## Task requirements
Indicate how many lines in the listing below contain the word "breadcrumb". No other output is permitted.

## Provided information

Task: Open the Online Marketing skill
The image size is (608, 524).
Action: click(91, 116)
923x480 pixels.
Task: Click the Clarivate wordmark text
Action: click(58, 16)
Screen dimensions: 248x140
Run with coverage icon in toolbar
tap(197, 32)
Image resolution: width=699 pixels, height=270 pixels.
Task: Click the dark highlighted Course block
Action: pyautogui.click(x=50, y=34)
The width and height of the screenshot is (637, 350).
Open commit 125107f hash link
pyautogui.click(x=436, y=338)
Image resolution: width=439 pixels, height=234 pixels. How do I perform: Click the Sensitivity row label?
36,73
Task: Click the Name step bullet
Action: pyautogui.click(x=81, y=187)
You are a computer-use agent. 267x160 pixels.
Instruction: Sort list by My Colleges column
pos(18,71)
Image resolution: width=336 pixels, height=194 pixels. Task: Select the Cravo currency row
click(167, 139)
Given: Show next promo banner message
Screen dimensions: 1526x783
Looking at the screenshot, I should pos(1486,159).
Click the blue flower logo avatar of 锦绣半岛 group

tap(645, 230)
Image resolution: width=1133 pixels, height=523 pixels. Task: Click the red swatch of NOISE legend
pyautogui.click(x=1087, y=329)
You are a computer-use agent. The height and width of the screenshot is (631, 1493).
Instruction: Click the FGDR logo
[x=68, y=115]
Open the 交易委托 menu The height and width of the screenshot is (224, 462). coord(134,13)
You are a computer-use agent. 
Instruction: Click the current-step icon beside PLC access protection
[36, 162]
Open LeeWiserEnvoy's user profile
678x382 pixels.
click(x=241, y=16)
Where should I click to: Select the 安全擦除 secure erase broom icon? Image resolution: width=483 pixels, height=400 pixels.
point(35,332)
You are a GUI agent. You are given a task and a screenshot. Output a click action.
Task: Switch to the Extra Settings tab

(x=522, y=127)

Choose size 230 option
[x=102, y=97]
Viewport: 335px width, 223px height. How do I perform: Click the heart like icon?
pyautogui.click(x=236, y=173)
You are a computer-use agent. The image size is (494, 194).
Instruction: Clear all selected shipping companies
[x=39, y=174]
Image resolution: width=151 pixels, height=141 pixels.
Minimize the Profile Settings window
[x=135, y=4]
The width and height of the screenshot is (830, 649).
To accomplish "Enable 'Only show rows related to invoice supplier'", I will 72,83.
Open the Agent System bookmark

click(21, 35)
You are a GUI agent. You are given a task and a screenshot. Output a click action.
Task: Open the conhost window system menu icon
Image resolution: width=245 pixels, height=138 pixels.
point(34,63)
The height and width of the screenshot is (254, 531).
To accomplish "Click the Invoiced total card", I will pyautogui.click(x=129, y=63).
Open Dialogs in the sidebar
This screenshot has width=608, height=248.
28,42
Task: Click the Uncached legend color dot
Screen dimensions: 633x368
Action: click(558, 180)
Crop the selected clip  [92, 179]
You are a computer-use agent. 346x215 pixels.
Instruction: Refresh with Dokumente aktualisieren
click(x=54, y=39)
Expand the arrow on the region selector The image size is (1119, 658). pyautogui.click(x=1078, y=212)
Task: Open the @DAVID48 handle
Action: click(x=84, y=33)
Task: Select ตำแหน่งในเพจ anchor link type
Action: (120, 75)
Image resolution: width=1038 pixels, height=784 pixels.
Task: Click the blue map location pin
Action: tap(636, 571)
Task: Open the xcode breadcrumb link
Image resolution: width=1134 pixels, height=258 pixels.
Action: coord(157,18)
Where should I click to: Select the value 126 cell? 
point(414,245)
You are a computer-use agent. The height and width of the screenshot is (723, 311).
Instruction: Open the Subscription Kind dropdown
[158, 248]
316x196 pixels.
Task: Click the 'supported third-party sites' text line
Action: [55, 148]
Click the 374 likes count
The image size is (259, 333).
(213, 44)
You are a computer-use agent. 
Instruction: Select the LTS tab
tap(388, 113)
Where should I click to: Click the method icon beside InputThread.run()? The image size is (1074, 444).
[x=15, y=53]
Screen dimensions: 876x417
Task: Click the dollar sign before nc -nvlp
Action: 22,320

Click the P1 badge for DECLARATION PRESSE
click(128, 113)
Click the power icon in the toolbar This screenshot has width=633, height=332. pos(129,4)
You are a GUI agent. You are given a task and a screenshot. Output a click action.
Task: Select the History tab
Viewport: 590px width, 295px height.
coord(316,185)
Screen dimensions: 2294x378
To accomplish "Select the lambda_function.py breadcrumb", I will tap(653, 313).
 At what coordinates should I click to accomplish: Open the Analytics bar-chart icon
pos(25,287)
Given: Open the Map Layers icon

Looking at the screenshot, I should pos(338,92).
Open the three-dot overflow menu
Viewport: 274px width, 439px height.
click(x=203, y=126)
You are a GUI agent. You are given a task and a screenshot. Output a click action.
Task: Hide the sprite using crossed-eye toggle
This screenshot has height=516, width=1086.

## Answer box
2